Last October, on her son’s second birthday and midway through her membership, she received a Columbia House mailing announcing that the company was proud to be offering Playboy videos.

“I had opened the mail and got involved in something else,” Jung said. “Later, my 2-year-old son brought me a piece of the mailing announcing the Playboy selection. I was furious. I couldn’t believe how easy it was for my son to get a hold of something that I didn’t even know was in the mail.”

That’s when Jung took action.

“My primary concern was for my husband and my little brothers who spend a lot of time with us,” Jung said.

She contacted Columbia House three times by telephone asking them to cease sending her the sexually explicit mail. When that failed, she contacted Focus on the Family and was connected with the National Coalition for the Protection of Children and Families. The coalition helped Jung draft a letter to Columbia House and its parent company, Blackstone Capital Partners, explaining that Columbia House’s decision had altered her agreement with them and requesting that she be freed from her obligation to purchase any additional movies. In the end, she was allowed to end her contract.

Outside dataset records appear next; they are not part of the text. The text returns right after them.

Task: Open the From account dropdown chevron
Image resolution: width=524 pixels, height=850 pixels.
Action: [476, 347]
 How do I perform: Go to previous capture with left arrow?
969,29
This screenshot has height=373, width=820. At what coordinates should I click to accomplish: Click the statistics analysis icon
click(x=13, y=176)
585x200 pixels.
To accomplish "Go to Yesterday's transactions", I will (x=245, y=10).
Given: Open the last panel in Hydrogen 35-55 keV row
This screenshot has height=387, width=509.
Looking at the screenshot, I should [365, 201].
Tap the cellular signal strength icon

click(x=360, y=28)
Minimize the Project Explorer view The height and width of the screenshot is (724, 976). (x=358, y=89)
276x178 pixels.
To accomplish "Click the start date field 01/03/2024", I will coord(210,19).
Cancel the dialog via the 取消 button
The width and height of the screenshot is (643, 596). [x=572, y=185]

Last June, Columbia House quietly entered into a three-year agreement with Playboy Entertainment to offer approximately 150 items in its product line through the Columbia House DVD Club. The service, called Hush, was launched in late January and sells pornography through direct mail and a website.

“We are delighted to work with such a renowned industry leader and are extremely confident that this relationship will be very successful for all parties involved,” Jeff Jenest, executive vice president for Playboy Entertainment, said when the arrangement was announced.

“One of our top priorities is to provide the widest selection of product to our members,” said Scott Flanders, chairman and chief executive of Columbia House. “This agreement enables Columbia House to offer new, diversified titles produced and presented by a world-recognized brand, and provides Playboy with access to our millions of members.”

Columbia House has about 8.5 million members in the United States and Canada. The company is owned by merchant banker Blackstone Capital Partners, with former operating partners Sony Music Entertainment and Warner Music still owning minority stakes.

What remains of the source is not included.